▶ WORK INSTRUCTION
From the entries, return every line where the string "radio" shows up.
--- MATERIAL PROVIDED Enclosed Below ---
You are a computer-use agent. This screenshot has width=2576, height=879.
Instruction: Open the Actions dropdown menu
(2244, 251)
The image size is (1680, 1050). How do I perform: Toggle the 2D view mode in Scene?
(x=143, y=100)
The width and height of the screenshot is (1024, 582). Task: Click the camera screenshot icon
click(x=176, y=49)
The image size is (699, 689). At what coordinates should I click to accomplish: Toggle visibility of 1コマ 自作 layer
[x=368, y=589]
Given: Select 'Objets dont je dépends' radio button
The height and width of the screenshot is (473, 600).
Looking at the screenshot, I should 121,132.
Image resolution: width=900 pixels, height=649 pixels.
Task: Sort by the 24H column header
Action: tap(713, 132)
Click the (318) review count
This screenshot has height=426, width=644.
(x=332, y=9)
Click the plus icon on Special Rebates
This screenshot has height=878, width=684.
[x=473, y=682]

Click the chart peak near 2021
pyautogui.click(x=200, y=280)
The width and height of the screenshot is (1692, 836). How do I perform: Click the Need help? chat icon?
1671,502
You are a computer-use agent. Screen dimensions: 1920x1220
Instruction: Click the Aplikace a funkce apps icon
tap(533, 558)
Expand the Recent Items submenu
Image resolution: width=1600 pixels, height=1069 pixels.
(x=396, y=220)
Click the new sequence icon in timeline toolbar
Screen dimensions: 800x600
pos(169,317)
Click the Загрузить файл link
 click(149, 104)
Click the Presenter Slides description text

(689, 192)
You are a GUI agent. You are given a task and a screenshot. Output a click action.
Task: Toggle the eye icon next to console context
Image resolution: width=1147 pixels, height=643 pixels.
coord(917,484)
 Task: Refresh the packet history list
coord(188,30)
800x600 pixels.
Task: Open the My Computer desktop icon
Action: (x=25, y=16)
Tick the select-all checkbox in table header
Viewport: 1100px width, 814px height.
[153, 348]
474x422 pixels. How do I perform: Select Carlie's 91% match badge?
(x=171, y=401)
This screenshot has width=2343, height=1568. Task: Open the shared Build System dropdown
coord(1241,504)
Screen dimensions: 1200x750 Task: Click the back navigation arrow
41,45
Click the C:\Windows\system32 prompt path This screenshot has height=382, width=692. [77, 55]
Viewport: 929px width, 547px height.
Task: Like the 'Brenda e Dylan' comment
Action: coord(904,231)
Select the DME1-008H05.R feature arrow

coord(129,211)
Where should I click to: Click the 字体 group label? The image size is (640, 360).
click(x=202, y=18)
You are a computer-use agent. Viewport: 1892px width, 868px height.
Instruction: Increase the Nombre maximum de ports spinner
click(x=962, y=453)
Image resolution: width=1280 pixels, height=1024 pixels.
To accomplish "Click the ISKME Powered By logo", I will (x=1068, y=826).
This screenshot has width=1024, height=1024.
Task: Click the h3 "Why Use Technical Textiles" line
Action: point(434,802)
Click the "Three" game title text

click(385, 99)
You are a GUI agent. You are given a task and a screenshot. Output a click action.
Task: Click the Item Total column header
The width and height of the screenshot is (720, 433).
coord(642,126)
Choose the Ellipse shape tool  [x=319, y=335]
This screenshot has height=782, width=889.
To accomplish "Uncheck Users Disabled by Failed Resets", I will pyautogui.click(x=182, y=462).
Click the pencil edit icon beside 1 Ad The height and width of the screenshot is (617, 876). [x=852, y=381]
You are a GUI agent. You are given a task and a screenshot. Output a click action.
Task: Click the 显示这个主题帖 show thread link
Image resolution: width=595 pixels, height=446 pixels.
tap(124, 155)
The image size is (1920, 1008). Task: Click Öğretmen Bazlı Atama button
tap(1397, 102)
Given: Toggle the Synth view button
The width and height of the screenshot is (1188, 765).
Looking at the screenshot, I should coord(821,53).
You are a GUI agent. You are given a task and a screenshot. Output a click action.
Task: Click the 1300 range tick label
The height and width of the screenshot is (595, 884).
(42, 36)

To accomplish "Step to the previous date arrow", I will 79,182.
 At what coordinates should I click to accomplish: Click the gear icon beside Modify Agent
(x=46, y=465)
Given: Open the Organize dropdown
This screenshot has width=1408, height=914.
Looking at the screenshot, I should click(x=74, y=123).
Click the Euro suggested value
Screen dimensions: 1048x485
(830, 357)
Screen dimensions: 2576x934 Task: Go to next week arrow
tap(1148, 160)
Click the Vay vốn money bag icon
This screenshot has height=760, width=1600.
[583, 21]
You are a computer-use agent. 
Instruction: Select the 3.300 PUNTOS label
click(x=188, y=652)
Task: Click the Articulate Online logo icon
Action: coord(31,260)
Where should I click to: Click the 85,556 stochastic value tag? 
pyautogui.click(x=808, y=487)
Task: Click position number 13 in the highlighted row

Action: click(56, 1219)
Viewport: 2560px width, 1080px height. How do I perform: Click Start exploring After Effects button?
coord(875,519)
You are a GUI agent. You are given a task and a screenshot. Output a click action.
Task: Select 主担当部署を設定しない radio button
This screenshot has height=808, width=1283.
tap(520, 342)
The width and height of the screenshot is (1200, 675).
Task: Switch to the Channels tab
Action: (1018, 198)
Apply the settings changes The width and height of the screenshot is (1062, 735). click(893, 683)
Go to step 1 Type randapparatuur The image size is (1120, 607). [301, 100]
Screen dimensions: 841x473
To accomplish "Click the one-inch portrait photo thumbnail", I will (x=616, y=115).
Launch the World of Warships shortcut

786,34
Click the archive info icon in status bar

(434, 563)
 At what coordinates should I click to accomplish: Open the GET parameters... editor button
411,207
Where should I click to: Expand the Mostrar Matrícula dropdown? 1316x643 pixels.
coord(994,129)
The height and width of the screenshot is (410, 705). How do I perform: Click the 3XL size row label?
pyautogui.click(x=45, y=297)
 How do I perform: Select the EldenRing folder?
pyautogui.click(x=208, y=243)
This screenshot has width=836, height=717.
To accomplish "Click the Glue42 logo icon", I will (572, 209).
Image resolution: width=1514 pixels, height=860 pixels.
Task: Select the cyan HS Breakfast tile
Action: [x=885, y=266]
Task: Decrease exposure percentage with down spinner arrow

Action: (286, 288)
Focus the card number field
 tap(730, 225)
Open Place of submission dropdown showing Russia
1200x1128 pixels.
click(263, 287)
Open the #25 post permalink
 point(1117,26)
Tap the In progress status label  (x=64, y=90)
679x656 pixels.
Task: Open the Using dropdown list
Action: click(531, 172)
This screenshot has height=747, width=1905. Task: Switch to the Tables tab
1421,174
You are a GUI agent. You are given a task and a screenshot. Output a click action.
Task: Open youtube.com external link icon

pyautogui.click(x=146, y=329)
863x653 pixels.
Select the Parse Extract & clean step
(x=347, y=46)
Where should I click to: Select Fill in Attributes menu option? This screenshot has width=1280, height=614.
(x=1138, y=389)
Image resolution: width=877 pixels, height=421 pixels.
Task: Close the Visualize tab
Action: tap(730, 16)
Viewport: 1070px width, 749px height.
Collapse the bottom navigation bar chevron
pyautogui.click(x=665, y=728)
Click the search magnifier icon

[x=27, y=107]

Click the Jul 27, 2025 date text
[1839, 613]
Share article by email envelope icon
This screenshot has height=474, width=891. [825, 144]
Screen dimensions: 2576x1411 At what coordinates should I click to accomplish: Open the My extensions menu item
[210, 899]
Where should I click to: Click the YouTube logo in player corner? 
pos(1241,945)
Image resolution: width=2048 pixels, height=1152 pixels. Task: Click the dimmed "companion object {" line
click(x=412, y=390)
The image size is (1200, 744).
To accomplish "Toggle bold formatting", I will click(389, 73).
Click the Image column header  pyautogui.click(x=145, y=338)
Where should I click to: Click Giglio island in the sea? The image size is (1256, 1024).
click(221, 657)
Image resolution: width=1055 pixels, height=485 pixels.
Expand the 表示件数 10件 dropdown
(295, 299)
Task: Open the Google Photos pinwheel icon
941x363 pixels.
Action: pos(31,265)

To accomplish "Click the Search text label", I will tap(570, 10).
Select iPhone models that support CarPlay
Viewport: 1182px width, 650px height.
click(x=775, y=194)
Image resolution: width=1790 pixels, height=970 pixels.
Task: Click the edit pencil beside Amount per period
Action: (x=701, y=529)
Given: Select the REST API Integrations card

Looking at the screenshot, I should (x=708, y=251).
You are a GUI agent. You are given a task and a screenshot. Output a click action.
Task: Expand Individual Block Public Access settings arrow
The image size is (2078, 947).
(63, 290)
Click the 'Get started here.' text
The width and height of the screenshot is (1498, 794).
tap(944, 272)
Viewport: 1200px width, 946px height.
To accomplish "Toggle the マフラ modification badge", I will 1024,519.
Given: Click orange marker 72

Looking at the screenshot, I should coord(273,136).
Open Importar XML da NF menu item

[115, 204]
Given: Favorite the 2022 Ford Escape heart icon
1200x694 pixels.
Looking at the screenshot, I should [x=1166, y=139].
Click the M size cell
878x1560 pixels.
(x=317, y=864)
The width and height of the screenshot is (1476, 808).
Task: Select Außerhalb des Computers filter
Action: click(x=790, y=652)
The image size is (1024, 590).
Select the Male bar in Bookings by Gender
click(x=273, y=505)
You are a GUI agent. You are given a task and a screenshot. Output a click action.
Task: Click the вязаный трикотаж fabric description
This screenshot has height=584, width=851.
--- End of Enclosed MATERIAL PROVIDED ---
▶ TASK RESULT
Given: Select 'Objets dont je dépends' radio button
Task: Select 主担当部署を設定しない radio button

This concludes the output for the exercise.